KnowBe4’s support parameters, including its support hours, can be found at https://www.knowbe4.com/hubfs/KnowBe4-Support-Document.pdf?t=1518625292505, or such other URL as KnowBe4 may provide from time to time. To make a support request, Customer may submit a ticket here https://support.knowbe4.com/hc/en-us/requests/new or such other URL as KnowBe4 may provide from time to time.

 

Customer Requirements

Customer  responsibilities and/or requirements in support of this SLA include: (i) customer’s compliance with the Agreement and the applicable Quote; (ii) reasonable availability of Customer’s admin and/or technical representative(s) when resolving a service-related incident or request; and (iii) providing proper notice of KnowBe4’s non-compliance with any Product or Service warranty in accordance with the Agreement  and sufficiently detail the non-compliance in a manner that allows KnowBe4 to properly assist with the remediation. KnowBe4 will not be responsible for delays in remediation caused by Customer’s failure to respond to requests by KnowBe4. Customer understands that the Products and Services will only operate in accordance with KnowBe4’s Documentation, as defined in the Agreement, and it is the Customer’s responsibility to ensure that the Products and Services will be fit for its purposes and to ensure that the Products and Services will be supported by Customer’s technology and business environment.

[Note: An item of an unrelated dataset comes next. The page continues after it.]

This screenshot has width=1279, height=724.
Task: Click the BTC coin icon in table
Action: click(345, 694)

Customer understands that KnowBe4’s Products and Services are non-mission critical to Customer’s business.

 

Response Times

In support of services outlined in this SLA, KnowBe4 will respond to service-related incidents and/or requests submitted by Customer within the following time frames:

  • Within 36 business hours for issues classified as High Priority.
  • Within 72 business hours for issues classified as Medium Priority.
  • Within 5 business days for issues classified as Low Priority.

High Priority”: Complete failure of platform or the complete unavailability of core functionality such as training and phishing.

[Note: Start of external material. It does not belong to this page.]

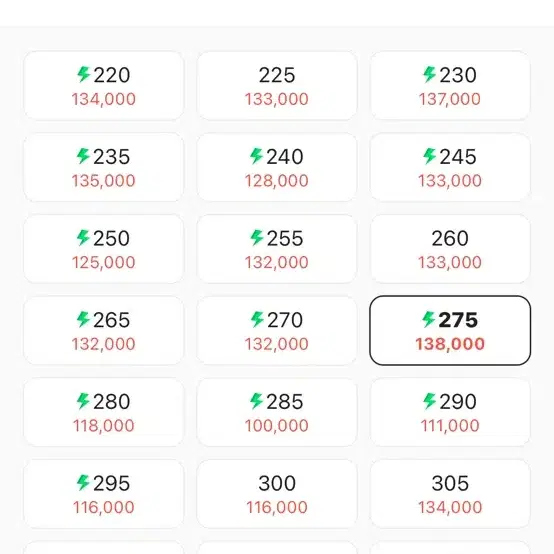
Task: Choose size 225 option
Action: 277,86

Medium Priority”: Impacted operations, core operations such as user and admin login operational but functionality impaired or requiring workarounds to achieve documented operation.

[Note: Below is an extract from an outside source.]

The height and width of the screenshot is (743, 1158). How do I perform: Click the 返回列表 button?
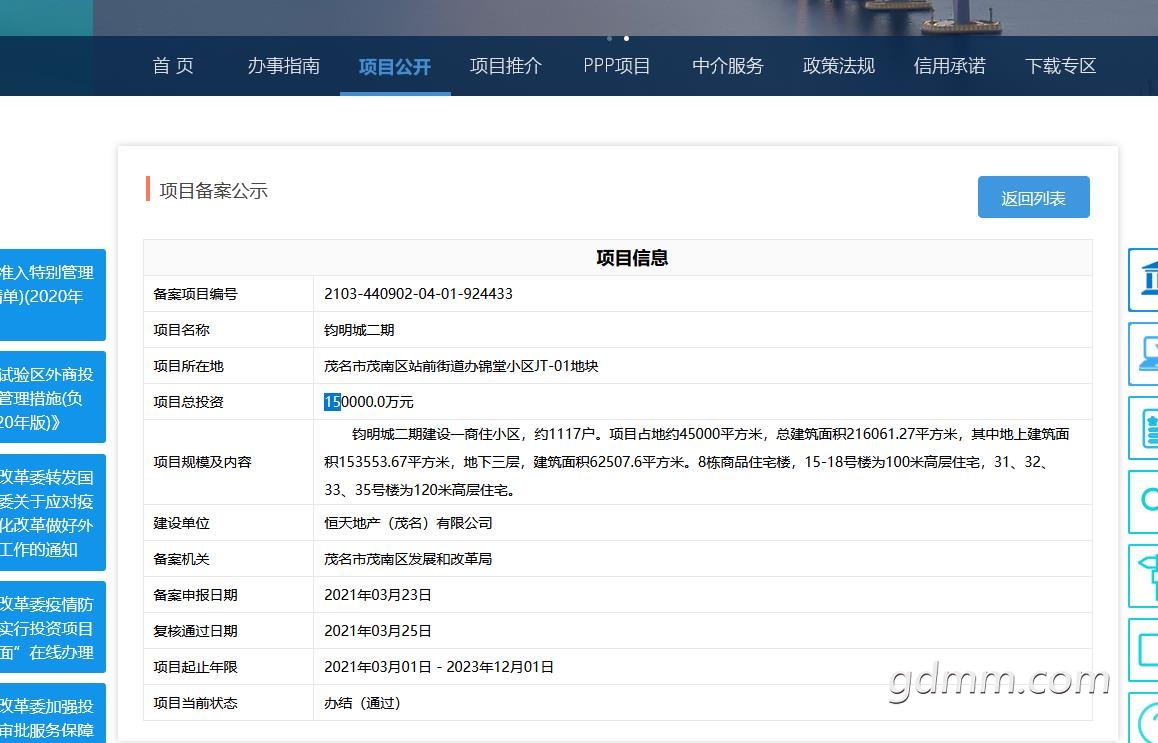[1033, 198]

Low Priority”: Inconvenience due to operations not performing as defined or at a significantly degraded speed.

 

KMSAT Support Tiers:

Tier 1 Support will assist with:

  • Password resets
  • Phishing and Training Campaign creation
  • Explaining overall navigation of the KMSAT Products
  • Providing KnowBe4’s recommended best practices
  • Issues accessing the training console
  • Whitelisting to ensure successful delivery of email from our servers
  • Issues related to accessing/completion of training modules
  • Resolving phishing/training result discrepancies
  • SAML Single Sign-On support and troubleshooting
  • Phish Alert Button installation
  • Active Directory Integration support
  • Reseller and MSP support

Tier 2 and Tier 3 Support will be available for the escalation of more advanced support requests related to issues occurring with the KMSAT Products. 

 

Partners

In the event Customer purchases through a KnowBe4 authorized reseller or managed service provider, such reseller or managed service provider may have their own SLA associated with the purchase. Customer acknowledges that KnowBe4 is not responsible nor is KnowBe4 liable for ensuring compliance with such reseller or managed service provider SLA.